- [Given problem 1] Return the records word for word, from the line containing "Click the eye icon next to Default" through the end of the records, leaving the pictures out of your answer.

- [Text extract]

***

If the idea of cleaning an insect house doesn’t appeal, then you can still provide shelter for native insects by – yet again – not doing a yard chore, this time mulching. “You can leave bare patches of soil that aren’t covered in mulch, especially in the sunlight, as a place for bees to nest in the ground,” Rafferty says. “These are native bees that don’t sting or make hives. They make individual nests in the ground.”
Let it grow before you mow
Once spring arrives, there’s more good news on the yard chore front: Delay that first mowing as long as you can.
“There’s a new movement called No-Mow May,” Handel says. “People wait as long as they can to mow their lawn for the first time each spring.”
Delaying that mow, or simply mowing less often (“Low-Mow Spring”) allows dandelions and clover to bloom in your yard. “It gives you an opportunity to support wildlife while the rest of the world is catching up,” Handel says. “The trees aren’t in bloom in early spring; there aren’t a lot of flowers yet. You’re creating a little environment right within your lawn so that if you don’t cut it, you’re providing food for pollinators ahead of other plants.”
Of course, your neighbors or local code enforcement officials might not be as enthused about No-Mow May. To help with that, the Audubon Society sells signs in its gift shops that say, “My yard isn’t mowed on purpose: I’m helping pollinators!”
To avoid the need for mowing outright, Phoebe Shackeroff, a leader of Climate Reality Pittsburgh and Southwest Pennsylvania, suggests planting more densely. “Some people call it meadowscaping,” she says. “Groundcover-style plants can fill in the spaces between larger plants and shrubs, keeping grass from growing.”
Plant local
Once the warmer weather starts and you begin thinking about plants for your garden, all of the folks I spoke to for this article said the same thing: Go native. “It doesn’t get a lot easier than native plants,” Handel says. “They’re uniquely designed to thrive here, and they’re perennials.”
I planted native common milkweed in my yard years ago, and have had the pleasure of hosting many monarch butterflies and other pollinators within it. It’s one of the few plants that doesn’t get zapped by the full afternoon sun in front of my house, so I’m even happier to have it.

***

- [Provided entries]
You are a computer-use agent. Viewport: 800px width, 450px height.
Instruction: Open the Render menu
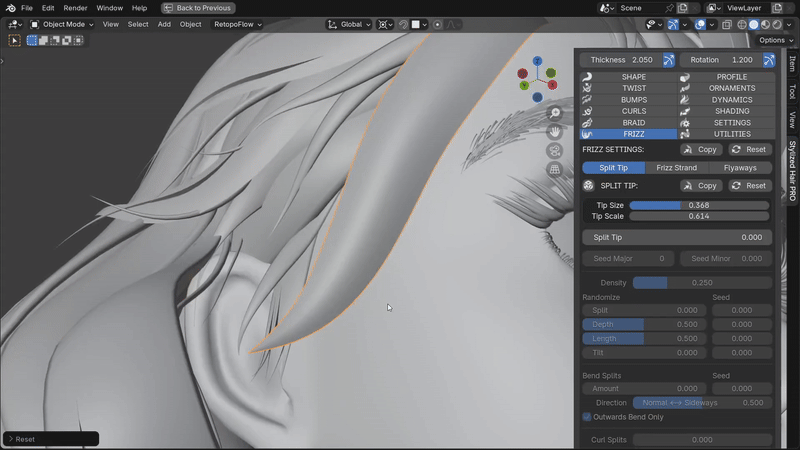tap(75, 8)
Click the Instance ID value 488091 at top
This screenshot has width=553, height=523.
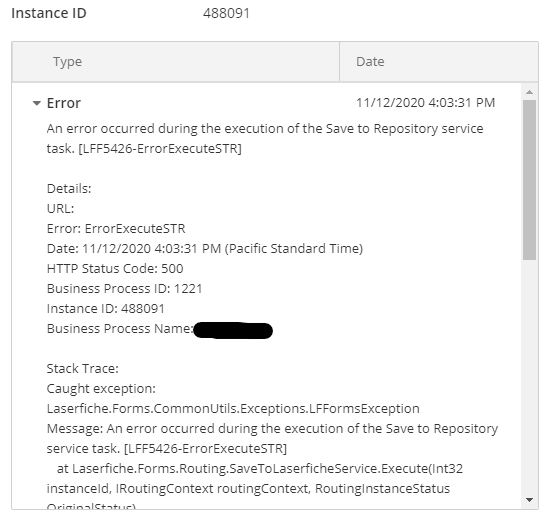click(226, 13)
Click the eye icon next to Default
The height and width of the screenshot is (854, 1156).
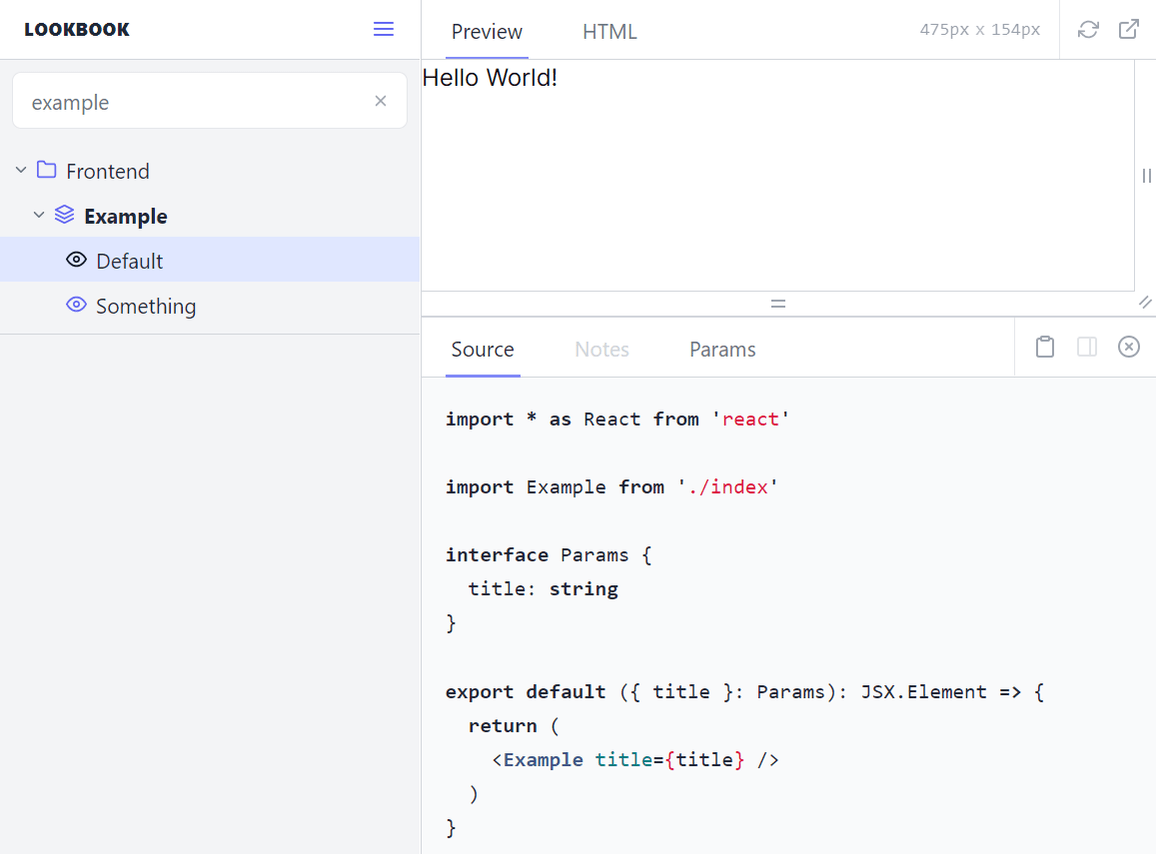[x=76, y=260]
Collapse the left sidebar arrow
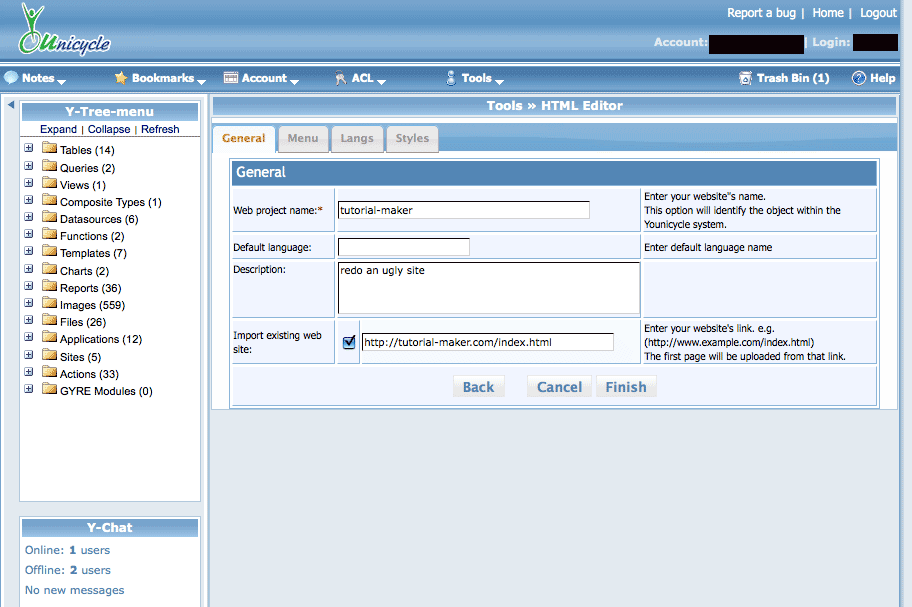The width and height of the screenshot is (912, 607). click(x=10, y=105)
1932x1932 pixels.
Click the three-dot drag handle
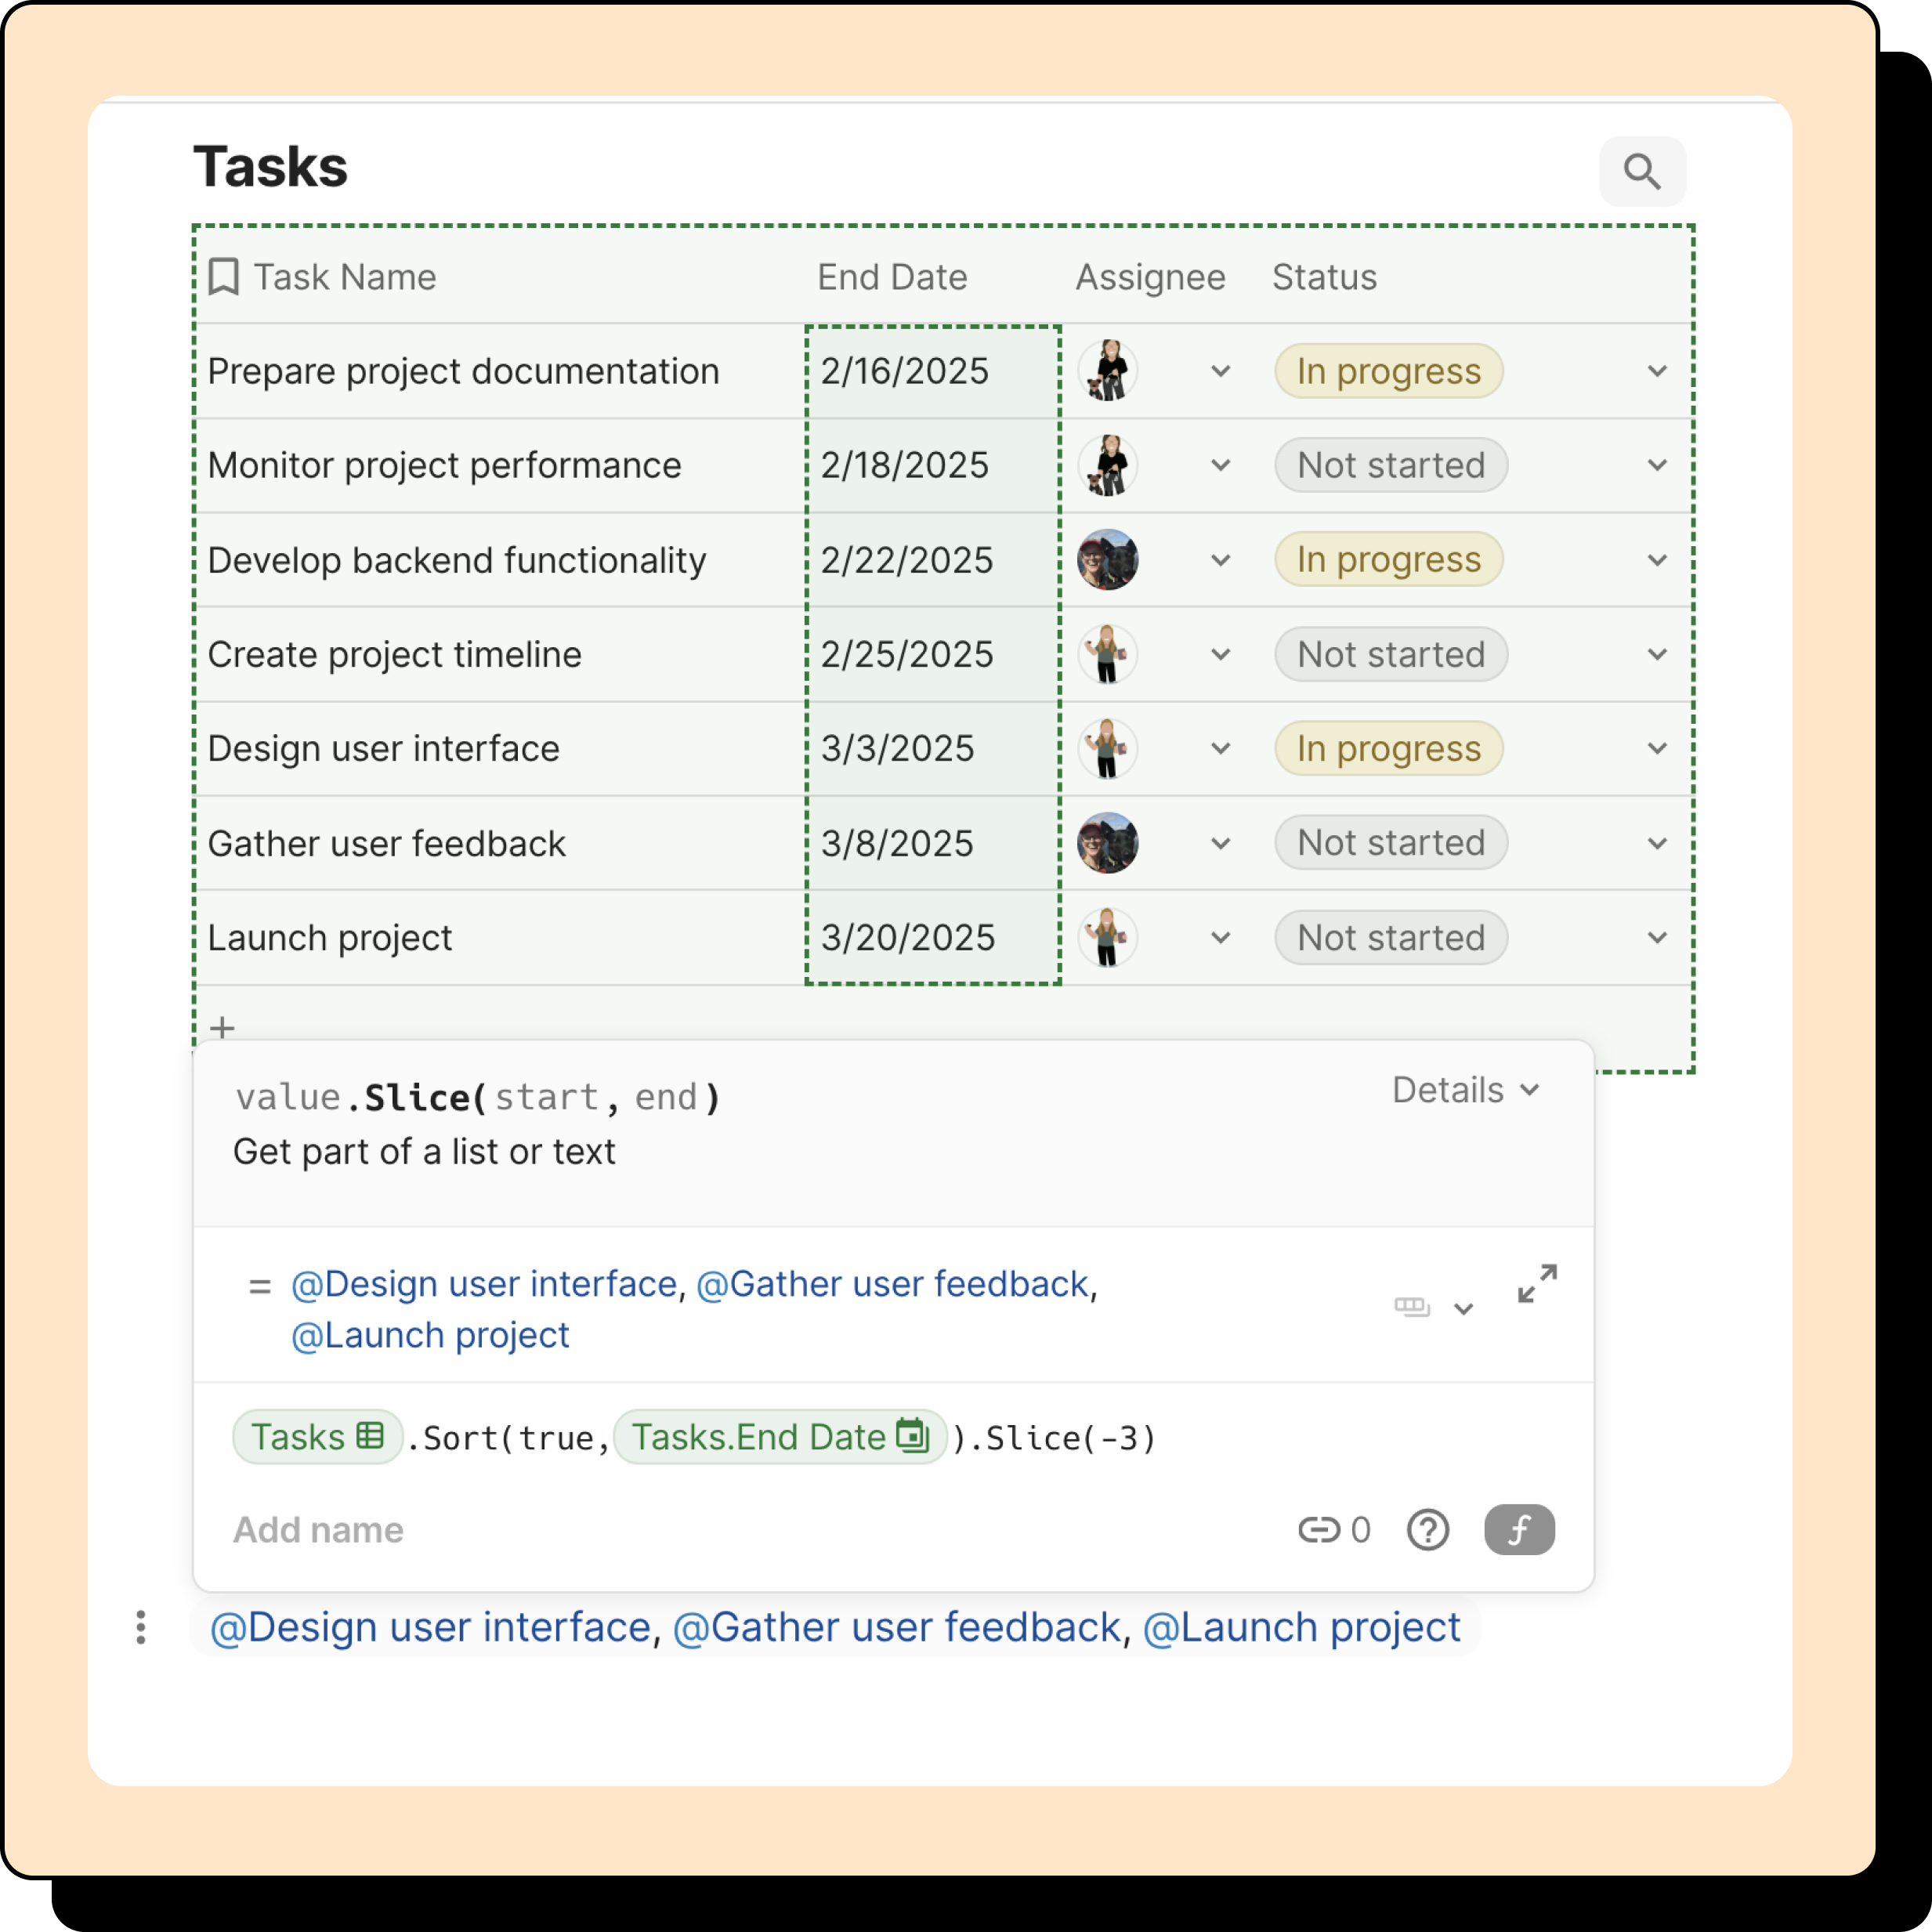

***

- [Given problem 2] In the article on wildlife-friendly yard care, what is the name of the movement in which people wait as long as they can to mow their lawn for the first time each spring?

- [Correct output 1]
Click the eye icon next to Default
The height and width of the screenshot is (854, 1156).
[x=76, y=260]
Collapse the left sidebar arrow
The width and height of the screenshot is (912, 607). click(x=10, y=105)
1932x1932 pixels.
Click the three-dot drag handle

- [Correct output 2] No-Mow May